As of Friday, roughly 6 million people across the United States had received a first injection of the two-shot vaccines, accounting for less than one-third of more than 21 million doses shipped to date, according to the U.S. Centers for Disease Control and Prevention (CDC). Some began getting their second doses this week.

That number falls far short of the 20 million vaccinations the Trump administration had vowed to administer by the end of 2020 as the pandemic spirals out of control with ever-increasing record numbers of infections, hospitalizations and deaths.

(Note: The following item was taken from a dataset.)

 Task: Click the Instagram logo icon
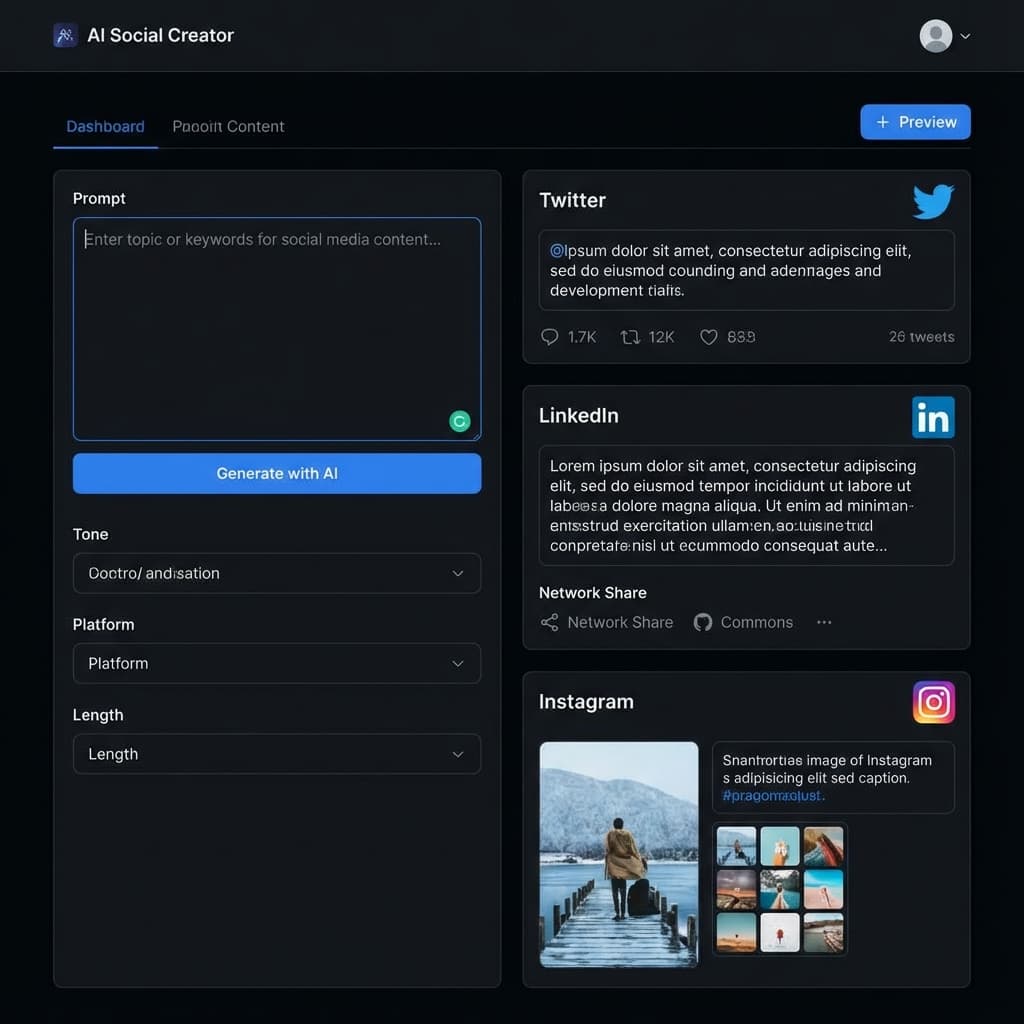(x=933, y=702)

“The goal has to be to get vaccine out of freezers and into people’s arms, and I do think that we should get first doses in and rely on the manufacturing process to deliver the second doses in time,” said Dr. Amesh Adalja, a senior scholar at The Johns Hopkins Center for Health Security.

“I would also add that the issue is less about supply but about being able to actually physically administer the vaccine, so this needs to be coupled with the ability to stage vaccination clinics, mass vaccination sites, and train vaccinators,” Adalja said.

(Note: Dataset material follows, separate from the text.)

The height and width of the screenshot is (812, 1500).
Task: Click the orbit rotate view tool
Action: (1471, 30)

The lag has been partly attributed to strict rules by U.S. states controlling who should get inoculated first. Those plans have been complicated by some healthcare workers at the front of the line declining the shots, leaving the doses unused.

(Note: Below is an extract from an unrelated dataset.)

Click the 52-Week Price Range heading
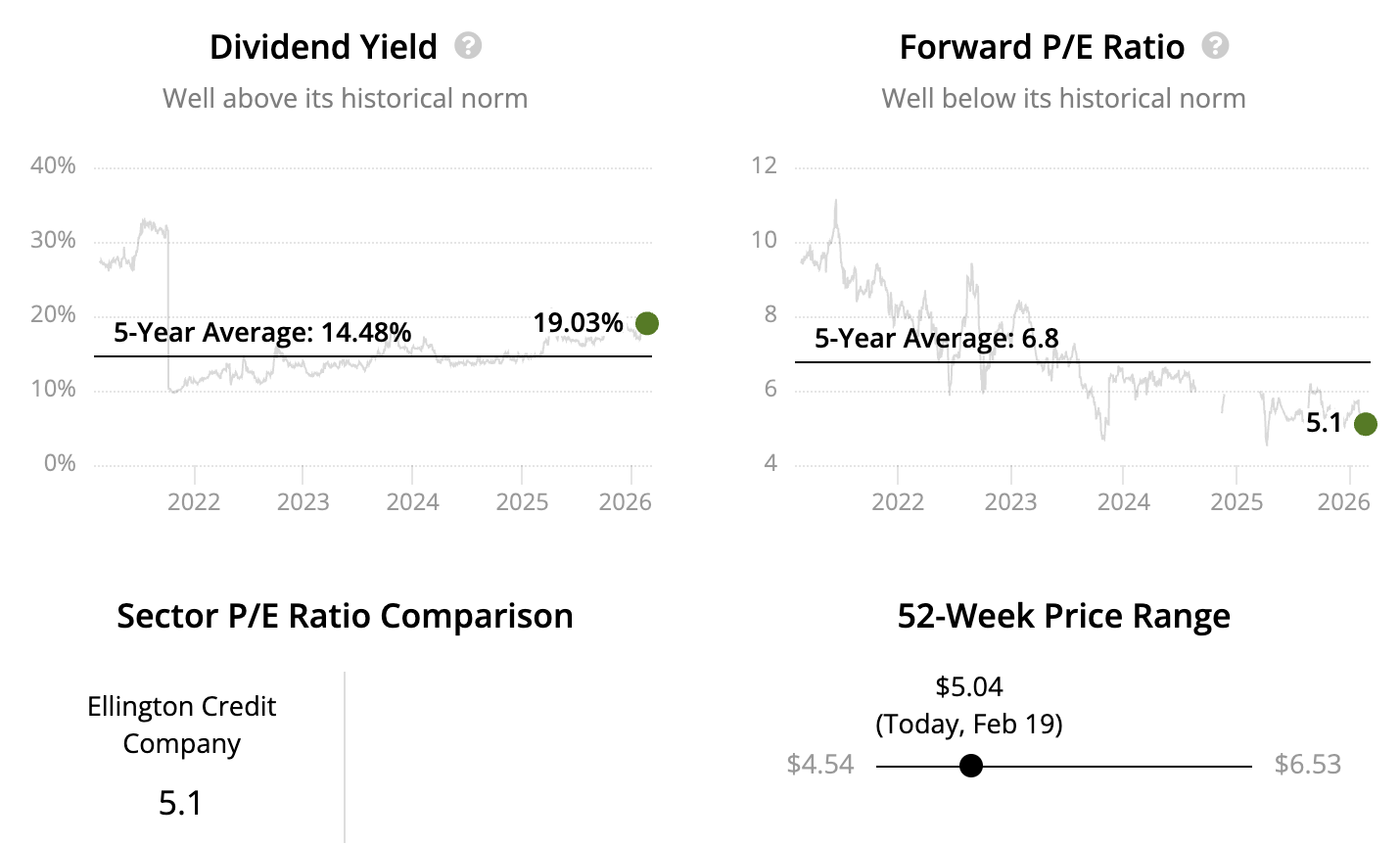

The CDC has said healthcare workers and nursing home residents and staff should have priority for the limited supply of vaccines. On Friday, the agency clarified that it was recommending states can also move to its next priority: people over age 75 and essential workers.

New York on Friday became the latest state to expand its vaccination rollout to elderly people, with Gov. Andrew Cuomo announcing that people aged 75 and over could start receiving the shot next week.

New York has recorded over 38,000 COVID-19 deaths, more than any other U.S. state.

In Texas, Florida and Georgia, which are among some dozen states that have either begun or will soon start inoculating the vulnerable elderly, people over 65 are eligible for a shot. West Virginia and Indiana are so far limiting the vaccine to those over 80.

West Virginia leads the country in the pace of first-dose inoculations, having administered 59% of its allotted vaccine supply, according to CDC data.

The pandemic has shown no sign of retreat this week, killing more than 4,000 people nationwide for the second consecutive day on Thursday, or one life lost every 22 seconds, according to a Reuters analysis of public health data.

With a total of over 365,000 deaths, one in every 895 U.S. residents has died of COVID-19 since the pandemic started, according to Reuters calculations. Daily new cases reached a record 272,563 on Thursday.

The latest COVID-19 surge has been compounded by the spread of a new, more infectious coronavirus variant first detected in the United Kingdom that has now been found in at least eight U.S. states.

More than 132,000 Americans were hospitalized due to the coronavirus as of late Thursday night. The total number of U.S. cases since the pandemic began rose to 21.5 million, as strict mitigation measures further taxed the fragile U.S. economy.

The loss of 140,000 nonfarm payroll jobs in December, reported by the Labor Department on Friday, was concentrated in the leisure and hospitality sector. It has been especially hard-hit by the pandemic, with closures of bars and restaurants accounting for three-quarters of the job losses.